# Brief
Rewrite the lines below with every "screenshot" replaced by "screen capture" and nothing else changed. Leave out the pictures.
## start Entries supplied
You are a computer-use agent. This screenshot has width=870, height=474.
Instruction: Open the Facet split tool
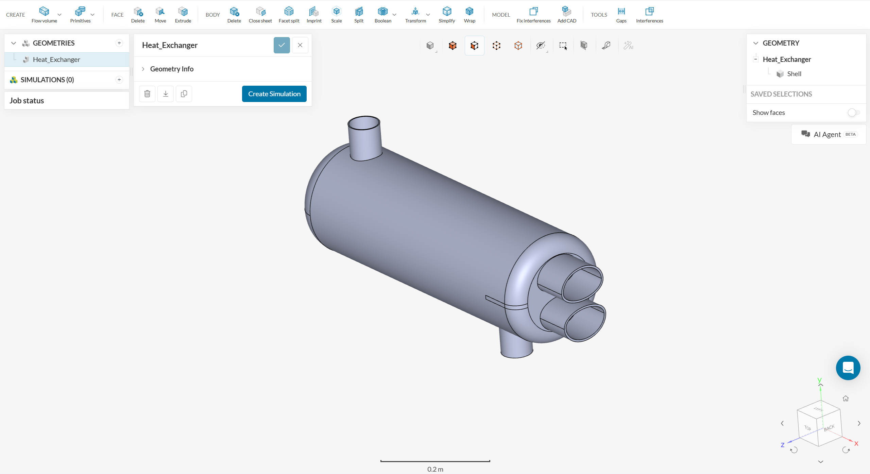tap(289, 12)
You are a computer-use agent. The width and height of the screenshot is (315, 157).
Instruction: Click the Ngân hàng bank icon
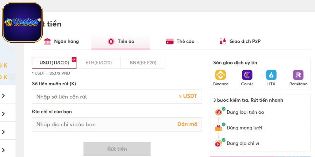48,42
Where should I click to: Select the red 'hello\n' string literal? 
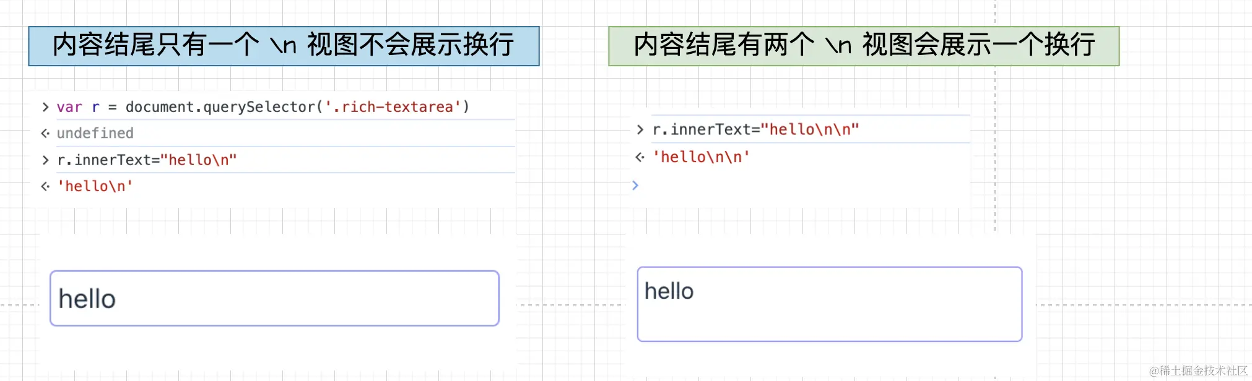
## end Entries supplied
# Reply
You are a computer-use agent. This screen capture has width=870, height=474.
Instruction: Open the Facet split tool
tap(289, 12)
You are a computer-use agent. The width and height of the screen capture is (315, 157).
Instruction: Click the Ngân hàng bank icon
48,42
Where should I click to: Select the red 'hello\n' string literal? 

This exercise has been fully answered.